More genomes can also help clarify speciation events and their timing — did speciation occur all of a sudden or slowly over time? Looking at DNA mutation rates across a number of genomes is helping the Sanger's Scally answer that question. Chimpanzees and humans are thought to have split from a common ancestor about 6 million or 7 million years ago, but Scally notes that that is a rather new estimate — that number used to be 3 million or 4 million years ago.
The revision of the timing of the human-chimpanzee split occurred after researchers examined the mutation rate in modern humans by comparing genomes from parents and their children — mutation rates can be used to calibrate the evolutionary time scale. People had thought that a typical nucleotide in the human genome mutated once every billion years, but it turned out to be closer to once every 2 billion years, Scally says. That, then, pushed the speciation timing further back.
"That's again something that you can only do with whole genomes because you don't see very many of these mutations in any one individual or in any one position," he says. "You need to look across the whole genome in several individuals to be able to count up enough to be able to get an idea of how often they appear."
Getting all those non-human primate genomes to compare can be problematic for researchers. Great apes and non-human primates are endangered species and are regulated by law. The Convention on International Trade in Endangered Species of Wild Fauna and Flora, or CITES, is an international agreement among some 170 countries to protect the survival of endangered animals. Chimpanzees, gorillas, and rhesus macaques are among those protected by the CITES agreement.
"Some of these species are very endangered and there's lots of restrictions about getting the samples," Scally notes.
Those restrictions and the permits and permissions that go along with them can hamper research, some scientists say.
"I completely understand that we need to protect these animals. At the same time making this conservation so rigorous, it is also limiting our ability to fully understand them," Cornell's Gazave says. She recalls being able to get five samples for one study when she had the funds to do many more.
The permits and permissions take a lot of time, Universitat Pompeu Fabra's Marques-Bonet adds. Further, he notes that restrictions apply to materials derived from the animals, including cell lines and DNA. "Getting samples is difficult, but it is not impossible," he says. "But the thing that we should revisit as a community of scientists is scientist permission and the permits we need to move samples, especially when we are talking about DNA between labs.
"In my opinion, it just doesn't help conservation, which is, at the end, what they are trying to do," Marques-Bonet adds.
Because many non-human primate species are endangered, their wild populations are dwindling.
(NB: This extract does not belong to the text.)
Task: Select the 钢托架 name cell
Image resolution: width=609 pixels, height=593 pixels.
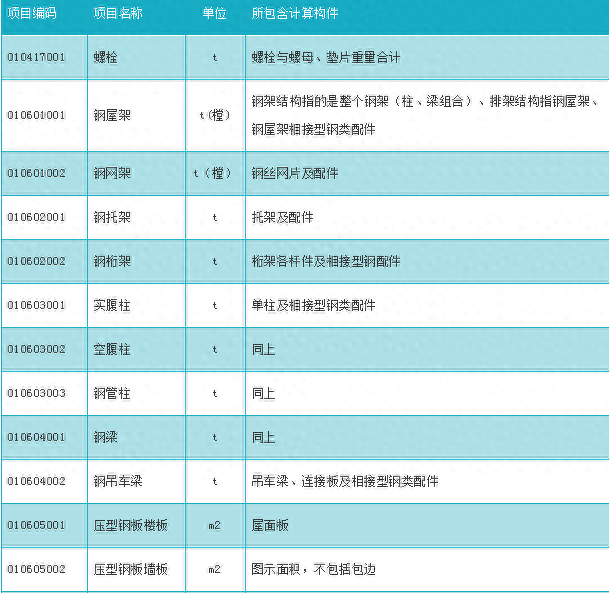Action: (112, 217)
And zoos, Scally adds, don't always have the diversity of species that researchers want to cover. For example, he says, gorillas in most zoos are western lowland gorillas, but there are also eastern lowland gorillas and mountain gorillas.
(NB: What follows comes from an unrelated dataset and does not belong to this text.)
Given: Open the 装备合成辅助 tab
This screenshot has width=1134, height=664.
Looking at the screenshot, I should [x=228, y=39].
Further, Gazave notes that the pedigrees of zoo animals are oftentimes unknown. That, she adds, makes concluding anything about species diversity difficult.
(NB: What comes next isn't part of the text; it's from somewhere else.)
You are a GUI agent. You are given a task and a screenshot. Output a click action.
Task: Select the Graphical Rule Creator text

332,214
There are additional restrictions on chimpanzee research in the US, notes Dario Boffelli, an associate scientist at Children's Hospital Oakland Research Institute, who studies comparative epigenomics. Nearly a year ago, an Institute of Medicine committee concluded that much of biomedical and behavioral research on chimpanzees was not necessary. It did, though, note that comparative genomic studies, among a few others, were still needed.
The US National Institutes of Health accepted IOM's recommendations. However, while NIH is putting processes in place to implement the guidelines, it is not funding any chimpanzee-based research.
"I think comparative genomics will be granted an exception," Boffelli says. "But until then, we are kind of in limbo."